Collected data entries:

/---

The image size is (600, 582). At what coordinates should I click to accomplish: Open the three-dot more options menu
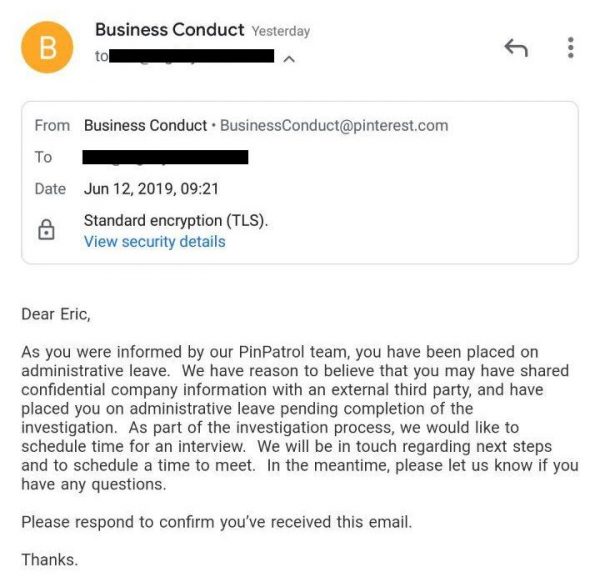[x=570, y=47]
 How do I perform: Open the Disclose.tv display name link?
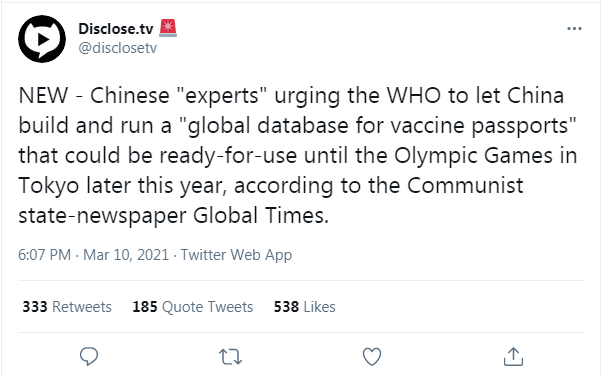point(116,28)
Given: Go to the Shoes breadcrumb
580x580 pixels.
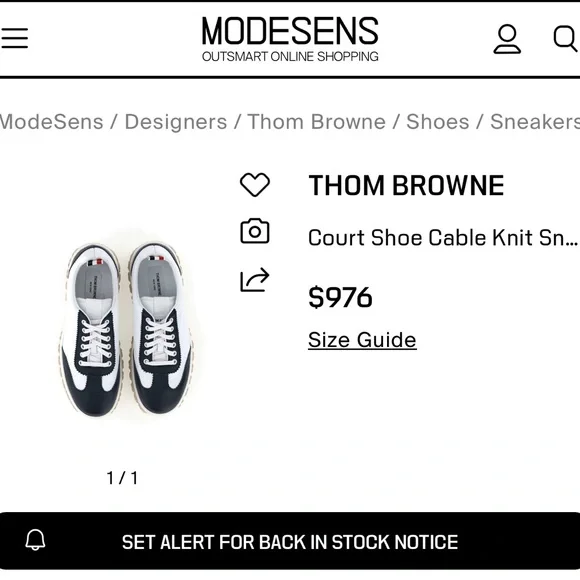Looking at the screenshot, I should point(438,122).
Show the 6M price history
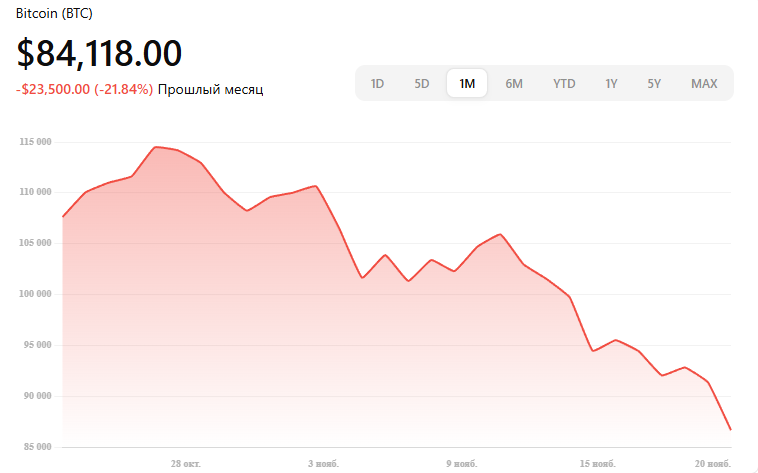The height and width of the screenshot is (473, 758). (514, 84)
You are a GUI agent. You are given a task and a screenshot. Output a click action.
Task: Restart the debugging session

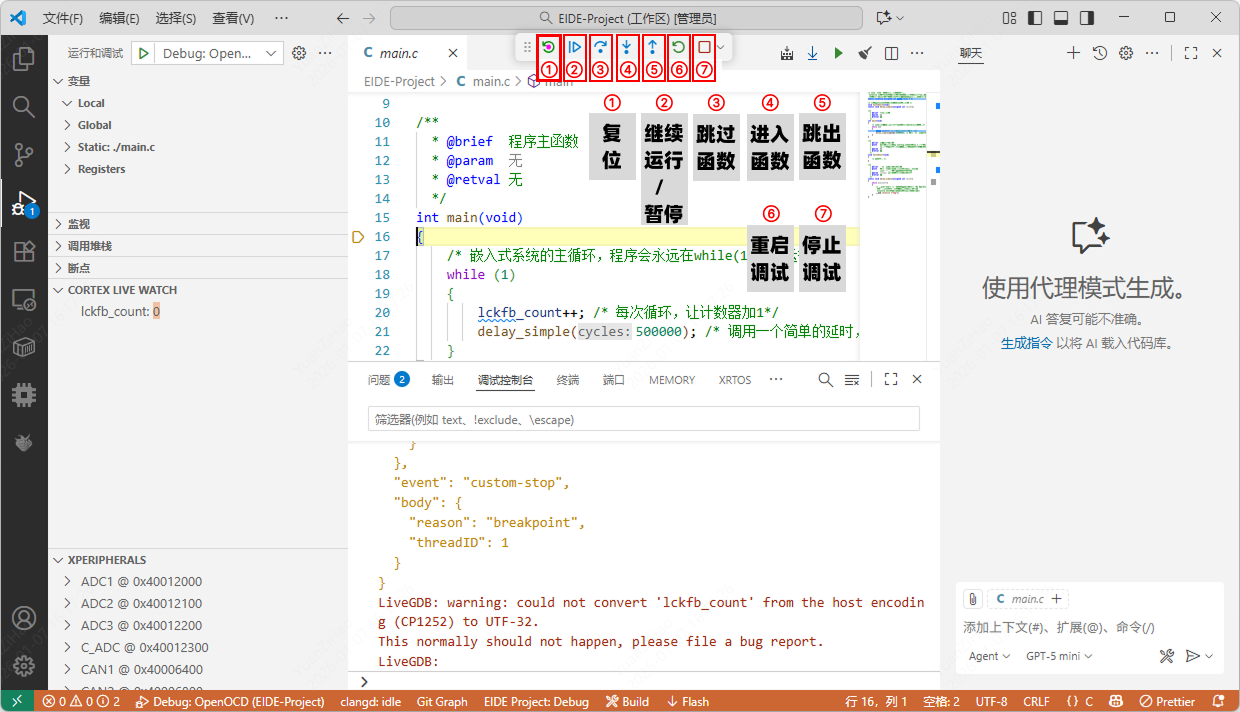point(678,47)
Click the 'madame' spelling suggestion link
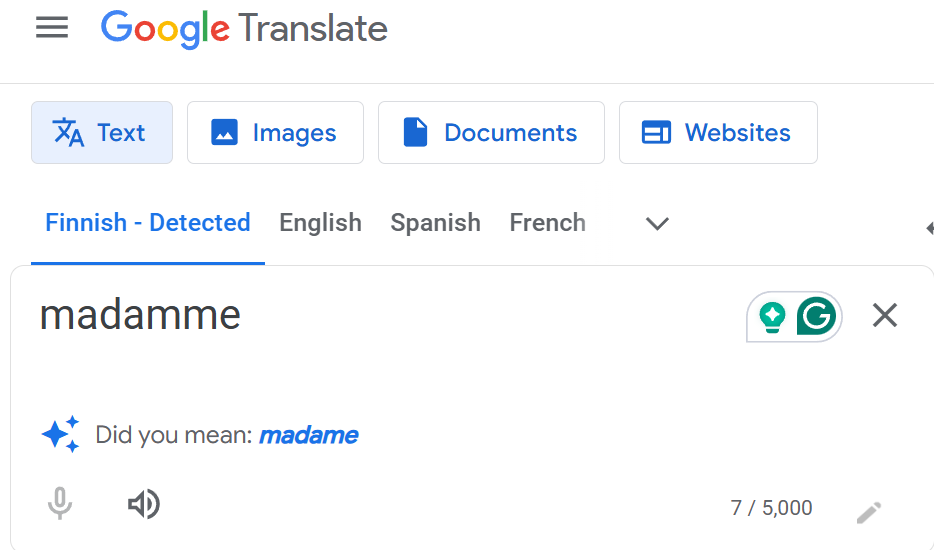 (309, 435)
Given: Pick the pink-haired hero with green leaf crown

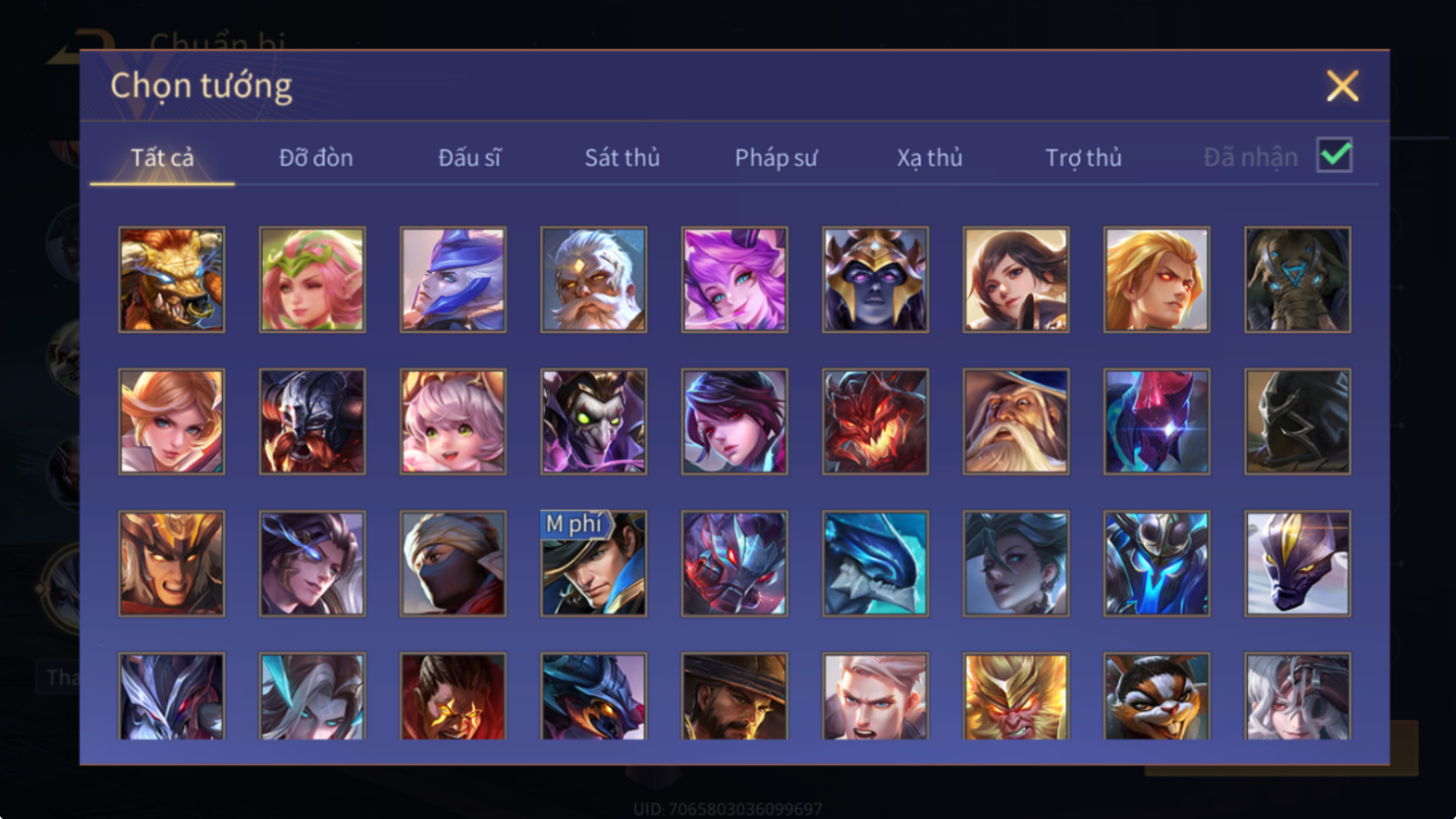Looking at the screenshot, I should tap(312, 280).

\---

▸ Your objective
Give back only the lines from the one that carries "You are a GUI" through the final line above, both included. Drop all pictures.

▸ Answer to this task
You are a GUI agent. You are given a task and a screenshot. Output a click action.
Task: Restart the debugging session

point(678,47)
Click the 'madame' spelling suggestion link
 (309, 435)
Given: Pick the pink-haired hero with green leaf crown

Looking at the screenshot, I should tap(312, 280).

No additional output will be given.